Внезапно мне показалось, что лучший выход — это свежий воздух, живой, умиротворяющий, именно он поможет успокоиться и отключить взбешенное сознание. Взгляд упал на огромное окно, и я бросилась к нему, еще не понимая, что хочу сделать — просто глотнуть спасительного кислорода или выйти, выпрыгнуть за границы нашей квартиры, ведь я все равно была недостойна находиться в ней после всего того, что наговорила.

Марк среагировал молниеносно. Вскочив со стула так резко, что тот с грохотом опрокинулся, он схватил меня обездвиживающей хваткой, сжал, крепко, как питон, обвивающий свою жертву, и не отпускал до тех пор, пока волна рыданий, сотрясавшая меня, не смыла чистыми следами всю грязь и горечь от брошенных в лицо обвинений.
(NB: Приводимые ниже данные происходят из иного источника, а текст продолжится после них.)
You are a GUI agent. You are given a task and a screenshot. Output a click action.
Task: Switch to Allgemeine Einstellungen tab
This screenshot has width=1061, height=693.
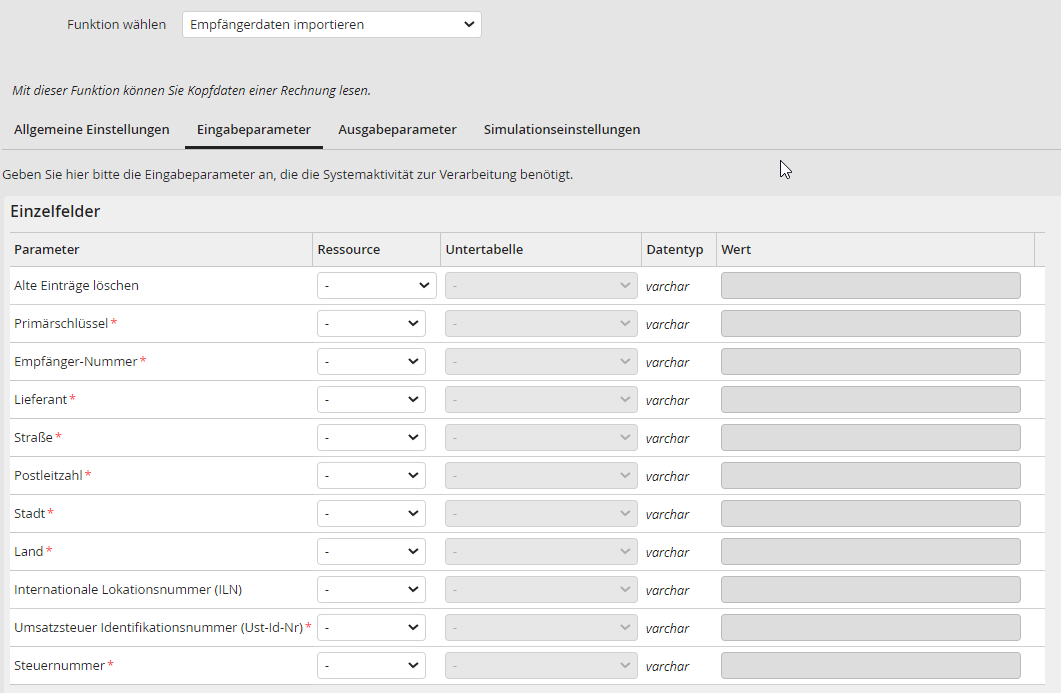point(92,130)
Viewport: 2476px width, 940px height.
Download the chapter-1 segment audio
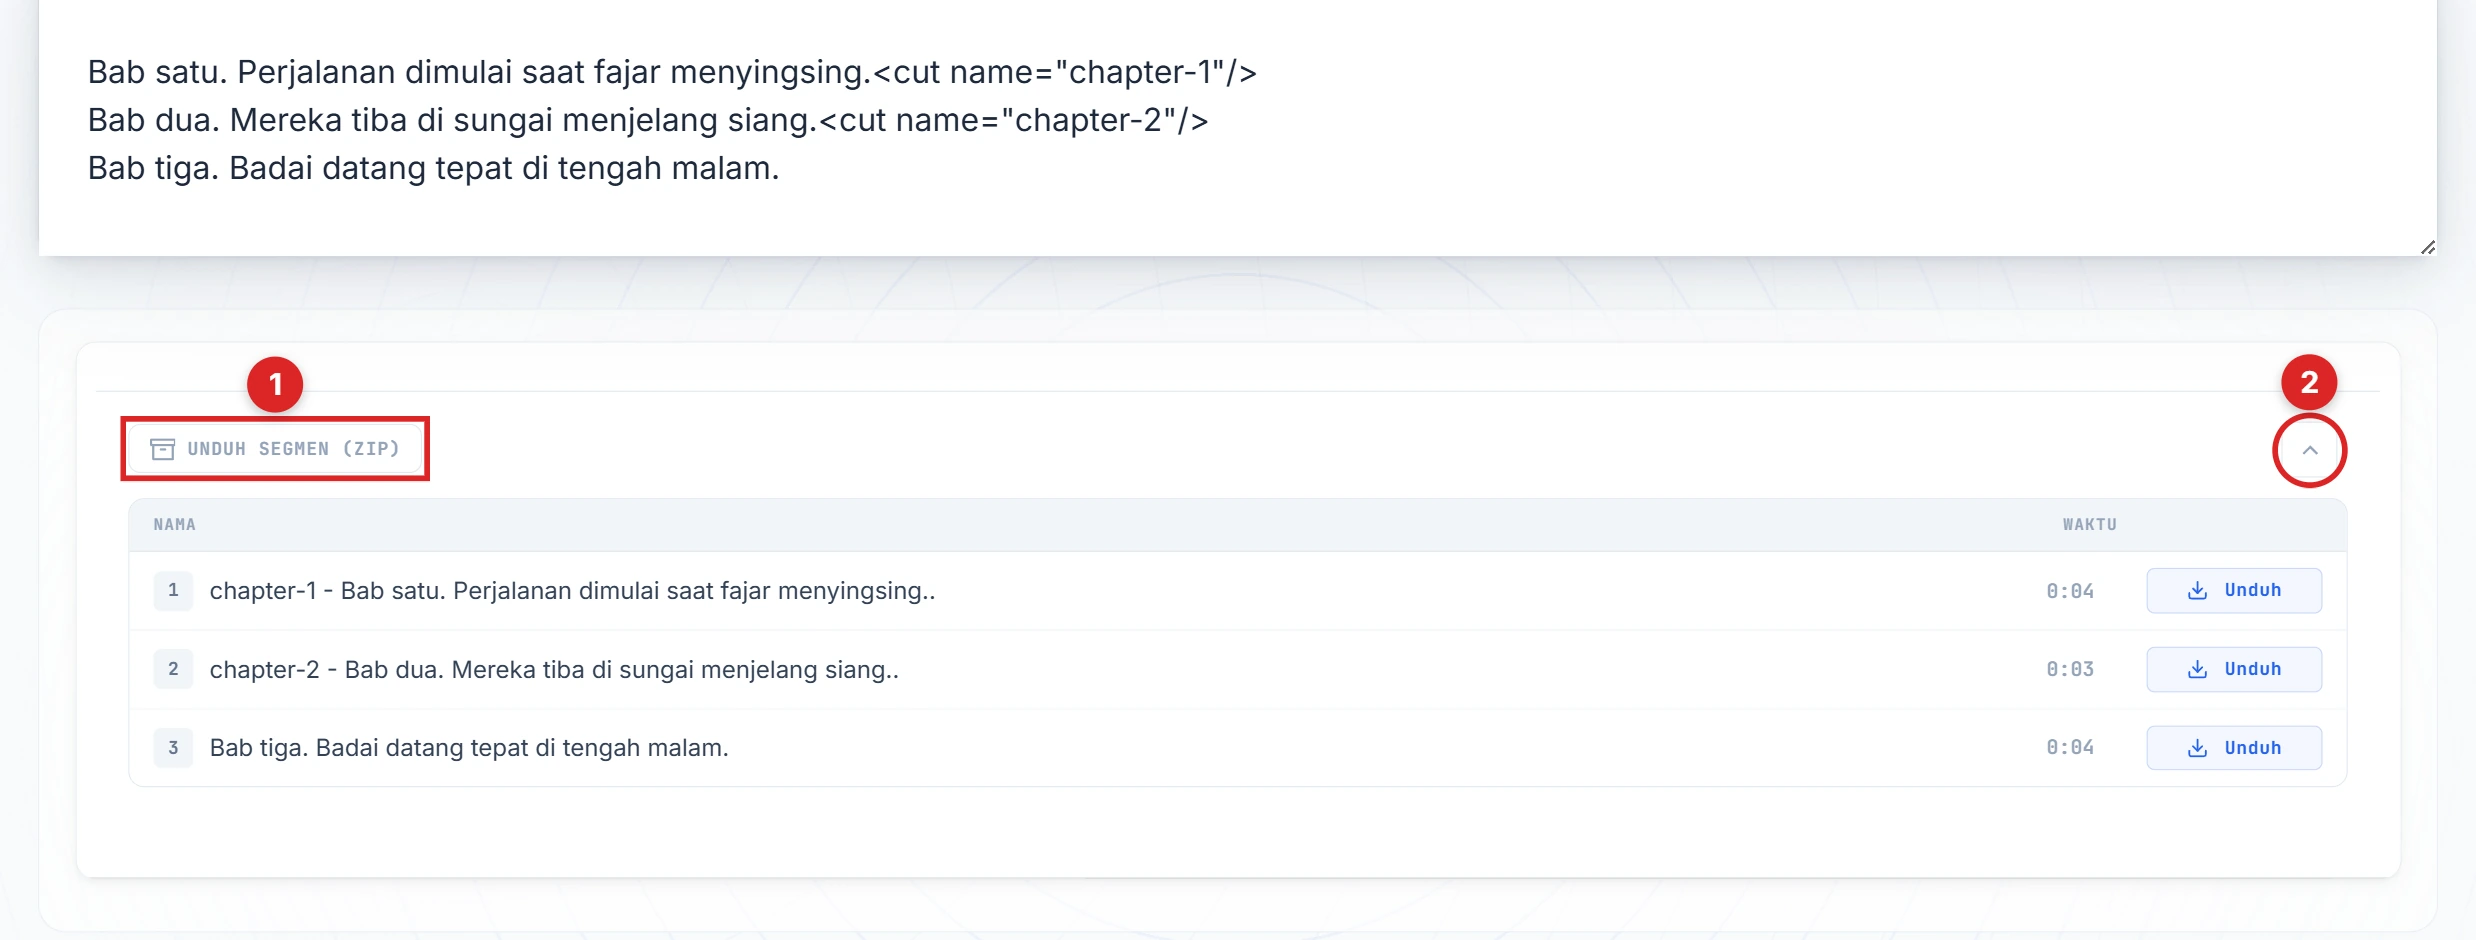(x=2233, y=591)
— Что мы наделали? Марк, что мы наделали? — всхлипывала я, судорожно хватаясь за него, будто утопающий за соломинку, лишь бы только удержаться и не соскользнуть в черную и вязкую жижу безумия. — Зачем мы опять мучаем друг друга? Неужели нельзя по-другому? Ведь когда-то все было иначе, в детстве, помнишь? Мы понимали все с полуслова и никогда не ссорились! А сейчас… Ведь это же будет продолжаться! Все время, постоянно! Мы так и будем изводить друг друга, пока не отравим наши жизни! И у нас совсем нет будущего, понимаешь? Совсем нет будущего!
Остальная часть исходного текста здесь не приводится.